Light rather than X-Rays

Random thought, but I know that light can shine through the human body (for instance, your hand). Can we make a light bright enough to yield an equivalently useful image as an x-ray scan, without frying the target?

Clever question. One of the best examples of lateral thinking I’ve seen. But unfortunately the answer is no. For the same reason that we can’t see through snow despite the fact that air and ice are both transparent.

Every time light interacts with a new medium it refracts a little. Too much refraction and it loses coherence. So when visible light passes from skin to fat to blood to muscle to bone to muscle to blood to skin and back out it loses all coherence. Even though it’s bright enough to see we can’t form an image out of it.

Damn clever idea though.

Actually, it IS possible with some tissues, if they are thin and translucent enough. For example, scroll down here for a side by side comparison of X-ray and optical mammography. And I think I’ve seen images of body parts like hands scanned in a similar fashion, but my google skills fail me.

This is NOT true!
Research is currently being done on just such a system. The idea is as follows: If you have a bright enough light, some photons will make it through even a torso-width amount of tissue. The problem is, the scattered photons tend to blur the image (as you mentioned). The solution: have an electronic shutter synchronized with the light pulse that only allows the very first photons (the ones that took the straightest path) to create your image. Obviously, huge technological hurdles need to be overcome before that is a practical system, but the concept is workable.

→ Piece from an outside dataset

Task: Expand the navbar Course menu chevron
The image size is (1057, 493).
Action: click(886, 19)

Here is one hit that I found on such a system (warning :.DOC file).

Researchers are looking into using ballistic or quasi-ballistic light. Briefly, ballistic photons are photon that aren’t scattered by what you’re shining them through. This will be some fraction of all the photons that get through. Shining them through your hand, for example, the ballistic photons will give an image dependent on how much the different tissues scatter, similar to X-rays. You need a way to capture only the ballistic photons.

In both links they use a collimated source of light. In the first, they’re sending a short pulse, and receiving for only a short time, so they’re able to obtain better image contrast. In the second, they capture only photons that are very close to parallel to the source. These include all the ballistic ones, and few enough of the scattered photons, to get clear images. What I first read about them, IIRC, they were receiving on the far side of the object, like in the second link, but using time gating like in the first link (the scattered photons took a longer path, so were delayed relative to the ballistic ones).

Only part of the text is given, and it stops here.